Working at the Mental Health Advocacy Clinic affords me the opportunity to do actual, needed, and highly interesting work throughout many different facets of the law. Clinical Professor Mark Heyrman, who runs the clinic, is incredibly supportive, and allows students to follow their interests and to take on whatever legal projects speak to you. Also, Mark has an open door policy-if you have a question you need to ask, if you aren’t quite sure about the structure of your brief, or if you want to practice before your oral argument, or if you have a policy question, Mark will be there to help you out.
Just this week, I have had the opportunity to do a little bit of work on four different and incredibly interesting projects. Firstly, as a 7-11, I’m working on trial strategy and examinations and cross examinations of expert witnesses in a case to get our client conditionally released into the community because she no longer meets the NGRI commitment criteria after being adjudicated not guilty by reason of insanity and who is now held in a state psychiatric facility.
Secondly, I’m working on writing comments on behalf of Mental Health America-Illinois to oppose a proposed Medicare regulation which would strip mental health drugs of their protected status in Part D and thereby deny lifesaving medications to the mentally ill. On January 6, the Centers for Medicaid and Medicare Services announced a proposed rule that would eliminate protected status for antidepressants and antipsychotics in Medicare Part D prescription drug plans. The proposed rule CMS-4159-P revises prior agency policy that required Part D plans to include on their formularies "all or substantially all" drugs within six classes, including antidepressants and antipsychotics. In the proposed rule, CMS laid out its new criteria for deciding whether a class of drugs should have protected status: 1) failure to receive the drug would result in the patient’s hospitalization within 7 days (the timeframe for the appeals process); and 2) drugs in that class are not interchangeable. CMS argued that many of the drugs within the classes of immunosuppressants and antidepressants are interchangeable and will not cause hospitalization if patients do not immediately take them upon receiving a prescription. Removal of antipsychotics and antidepressants from the protected class will have devastating effects for many patients, because while drugs have substantially the same rates of effectiveness, those drugs are effective on different persons, and doctors do not know why, or which drug will be effective for which person. Removing psychoactive medications from the protected class list will have devastating effects on the treatment of mentally ill patients.

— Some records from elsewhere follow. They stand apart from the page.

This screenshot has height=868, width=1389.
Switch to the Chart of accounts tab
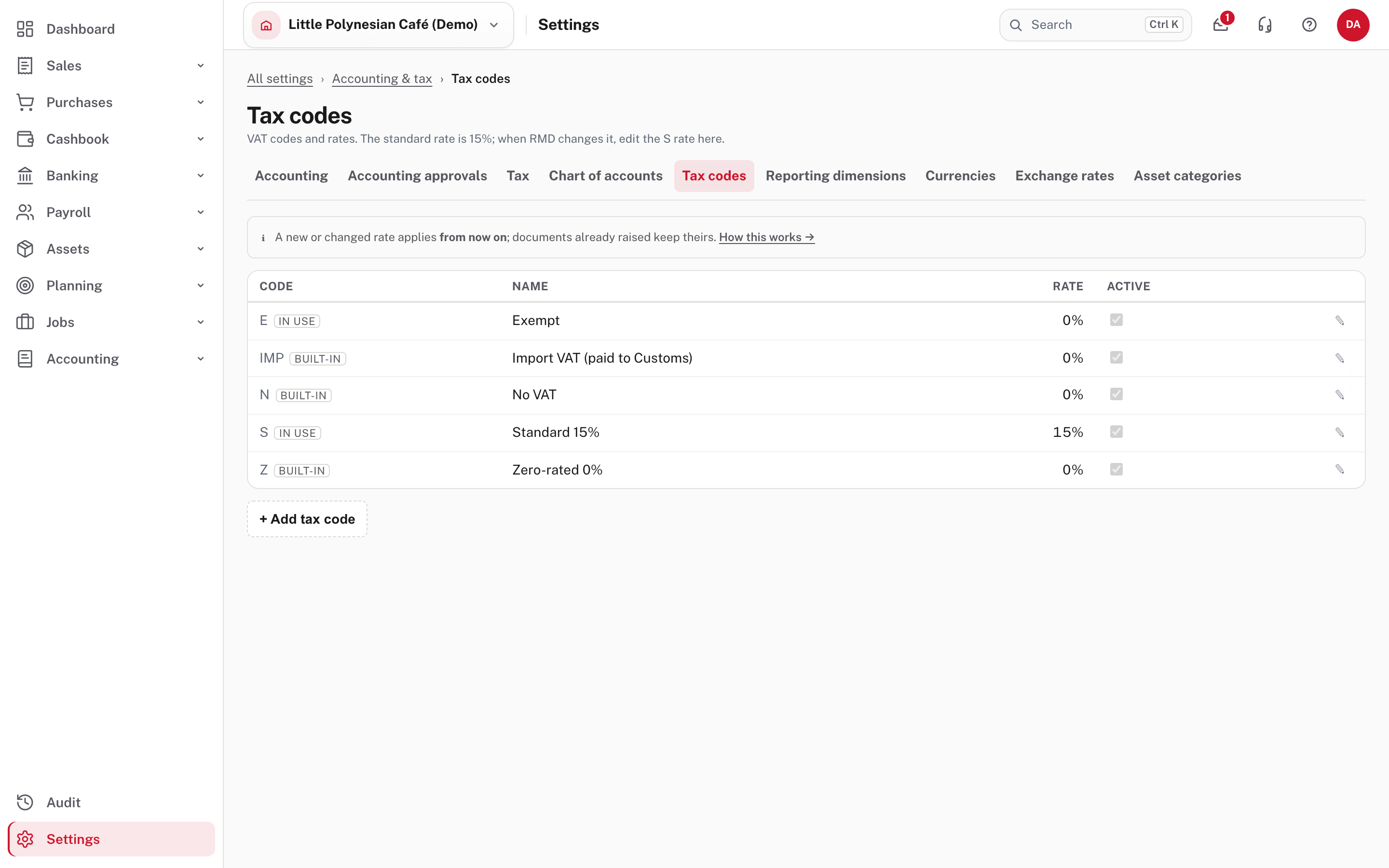606,176
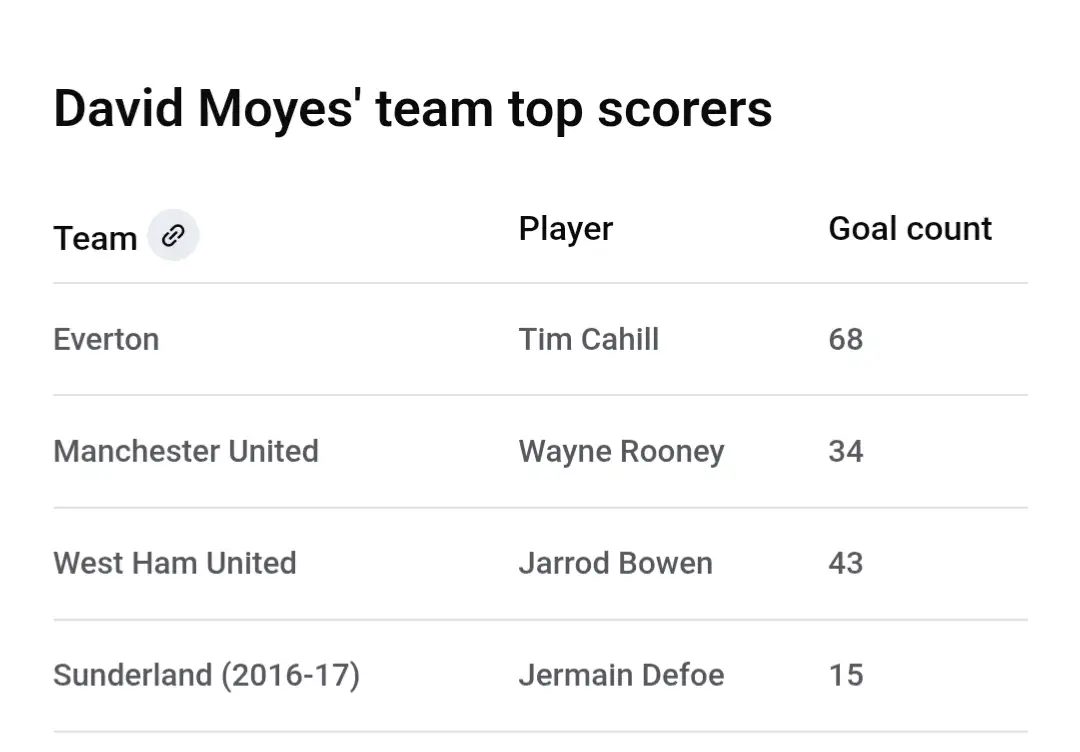Click the Goal count column header
Viewport: 1080px width, 752px height.
coord(910,229)
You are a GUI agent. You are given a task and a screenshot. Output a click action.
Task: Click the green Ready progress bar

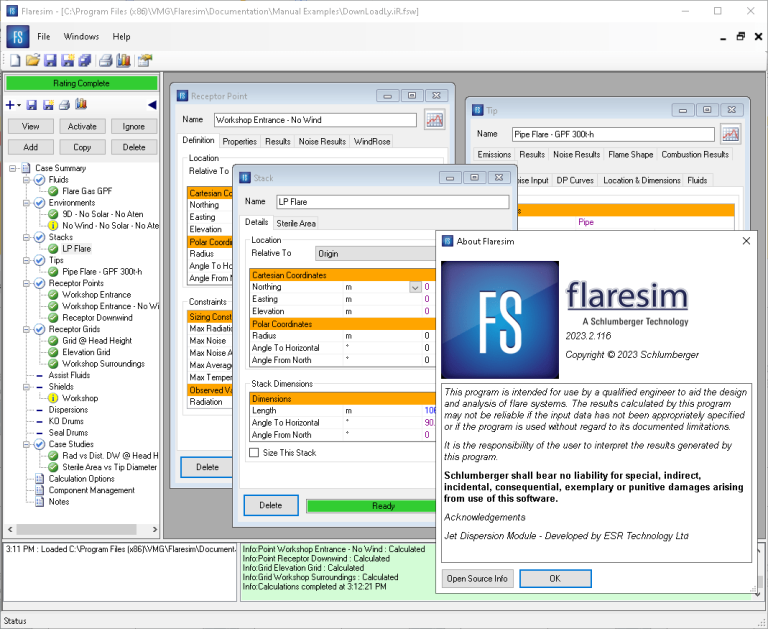(x=371, y=506)
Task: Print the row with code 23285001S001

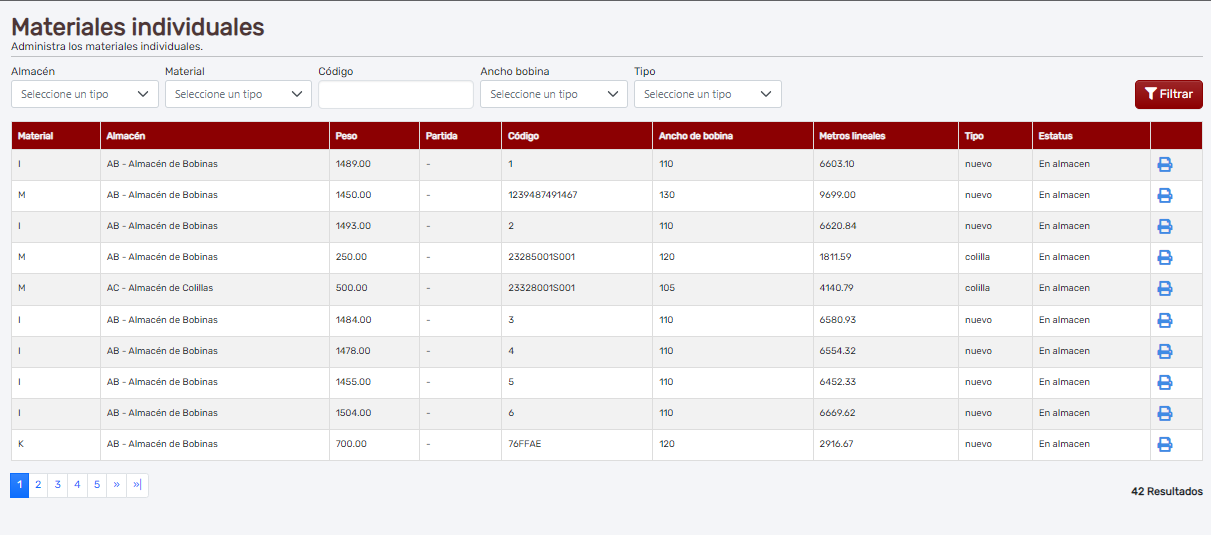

Thirdly, I’m working on writing comments for and lobbying for the passage of Illinois’s Section 1115 waiver, which would expand access to Assertive Community Treatment (ACT) teams and Community Support Teams (CST), and access to supportive housing for persons with behavioral health conditions.
Lastly, since Mark is a long standing member of the Public Policy Committee of Mental Health America, students in the clinic have the opportunity draft the revisions of three polices: #53-Mental Health Courts; #57 the Insanity Defense and #58 Life Without Parole for Juvenile Offenders. I looked through all of the issues and called dibs on working on the team which assesses the impact of Mental Health Courts on the welfare of the mentally ill.
These are just the things I’m working on. Teammates on other projects are working on issues from large complex class actions suing the Illinois government under the Americans with Disabilities Act for not providing reasonable accommodations such as medications for the mentally ill and others leaving prison who are required to register on the sex offender registry, to appeals for individual clients!